In last issue’s column I discussed the influence of the Woke movement in shaking up stodgy art museums to diversify their staff and fill gaps in their collections caused by decades of turning a blind eye to artwork made by minorities and women. Sure enough, a backlash emerged causing chaos to engulf the Baltimore Museum of Art (BMA), which had one of the broadest diversity plans. Additional controversy erupted around the postponement of the Philip Guston retrospective that planned to spotlight his Ku Klux Klan parody artworks.

Last spring’s Black Lives Matter movement lit a fire under museum directors and boards of trustees in several cities, with The Met, the Guggenheim and SFMoMA announcing diversity programs. On November 23, The New York Times reported that The Met was appointing its first diversity officer in its long history—but only after a letter from the staff asked that the board recognize that the museum had “a deeply rooted logic of white supremacy and culture of systemic racism at our institution.” The City of New York also put pressure on The Met to diversify or lose public funding. The Met said it was setting aside $10 million to diversify its collection—a pittance, considering its large endowment.

Christopher Bedford, director of the Baltimore Museum of Art in front of Lynette Yiadom-Boakye in the museum’s ‘Generations’ exhibit. Photo by Matt Roth.

The BMA’s art collection does not adequately reflect the contributions of minority and female artists to America’s art history—that Baltimore is 68% Black made these omissions even more egregious. BMA’s courageous director, Christopher Bedford, began diversifying its collection in 2018 by selling seven artworks to purchase works by minority artists and women. However, the museum’s October 2020 announcement that it intended to sell major works by Clyfford Still, Brice Marden and Andy Warhol’s important Last Supper (1986) at Sotheby’s November contemporary art auction brought howls of protest from the art establishment. Los Angeles Times’ art critic Christopher Knight, who has persistently opposed sales of works by museums to diversify collections, called BMA “the leading poster child for art collection carelessness.”

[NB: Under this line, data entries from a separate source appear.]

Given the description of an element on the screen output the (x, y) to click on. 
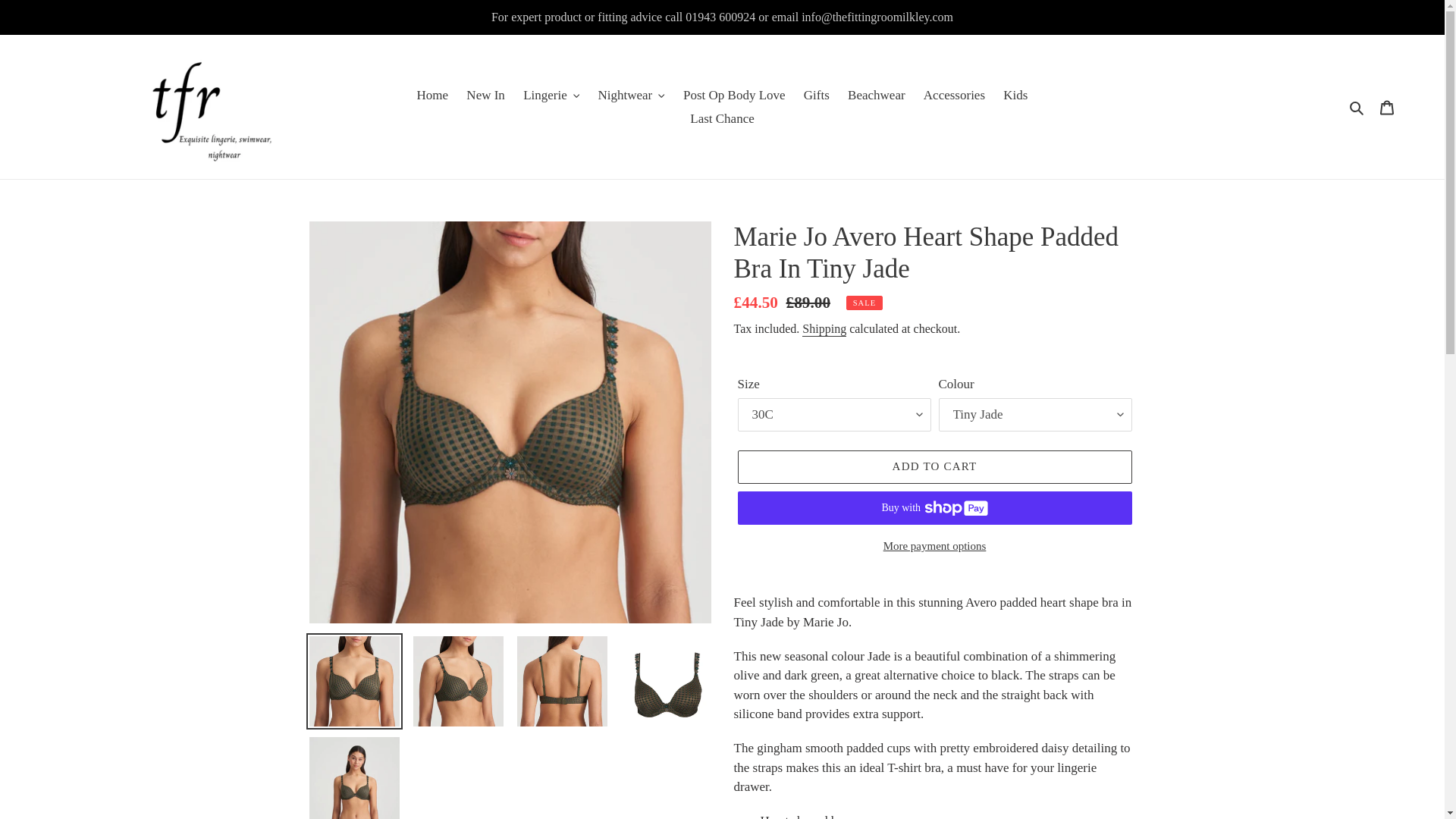
Home (433, 95)
Cart (1387, 106)
Nightwear (630, 95)
Beachwear (876, 95)
Kids (1015, 95)
Last Chance (721, 119)
Accessories (953, 95)
Gifts (816, 95)
Search (1357, 106)
New In (485, 95)
Post Op Body Love (734, 95)
Lingerie (550, 95)
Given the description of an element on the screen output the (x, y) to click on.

In local reaction, a number of former BMA trustees wrote a joint letter to Maryland’s attorney general demanding the sale be stopped, and two former board chairmen said they were withdrawing pledges totaling $50 million. In addition, two artist members of the board of trustees who are Black—Amy Sherald and Adam Pendleton—resigned amidst the turmoil.

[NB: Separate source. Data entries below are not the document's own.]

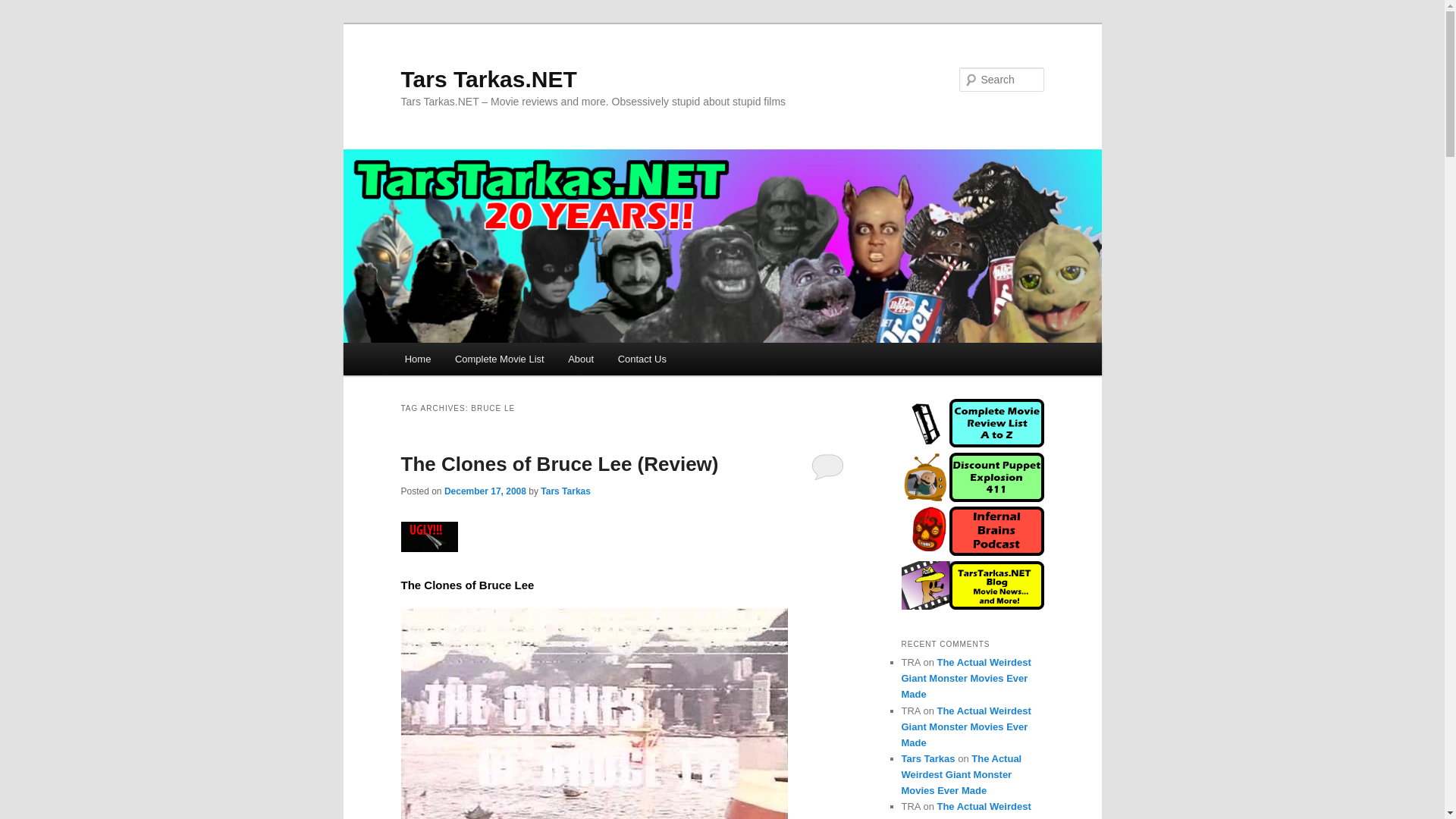
Complete Movie List (499, 359)
About (580, 359)
View all posts by Tars Tarkas (565, 491)
The Actual Weirdest Giant Monster Movies Ever Made (965, 678)
Home (417, 359)
Search (24, 8)
Tars Tarkas (565, 491)
December 17, 2008 (484, 491)
10:00 am (484, 491)
Contact Us (641, 359)
Tars Tarkas.NET (488, 78)
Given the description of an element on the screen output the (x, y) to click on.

Bedford announced that the sale of the three works would generate enough funds for BMA to offer free admission, pay staff higher wages and enable diversity and inclusion programs. BMA admitted that it had adequate funds to cover operations; therefore, the museum was violating Association of Art Museum Directors (AAMD) rules. The AAMD contacted the board and Bedford to object. As a result, BMA agreed to pull the three works just hours before the Sotheby’s auction was to take place. Bedford vowed that, nevertheless, his diversity initiatives would continue.

Meanwhile, another major controversy embroiled four art museums: the National Gallery of Art in Washington D.C.; London’s Tate Modern; and the Museums of Fine Arts of Boston and of Houston. The show, “Philip Guston Now” was supposed to open at the National Gallery in June, in the wake of the George Floyd protests, and travel to the other venues.

Philip Guston, The Three, 1970. Oil on Masonite. © Estate of Philip Guston. Photo: Harvard Art Museums, © President and Fellows of Harvard College.

Philip Guston was an important abstract expressionist of the 1960s, who invented a unique style—self-caricatures accompanied by a personal lexicon composed of shoes, cigars and various household items—creating a mordant portrayal of his everyday existence.

The controversy concerned the museums’ intention to display a series of 24 paintings from the early ‘70s depicting hooded Klansmen as cartoon characters riding in convertibles, smoking cigars or walking through city streets in broad daylight—the banality of evil. Guston, who was a leftist concerned with civil rights, was clearly poking fun at the KKK.

However, the museums were fearful that the KKK paintings would be misconstrued and chickened out—postponing the show until 2024 (after blowback, including an open letter signed by dozens of artists, many of them Black, the museums agreed to curtail the postponement to 2022).

Many among the art cognoscenti wanted the show to go on, but the museums and their sponsors said that the Guston show needed to be “contextualized.” The museum establishment overreacted, sending a condescending message that its patrons are not perceptive enough to handle a parody ridiculing the KKK, and demonstrating that wokeness can sometimes go too far.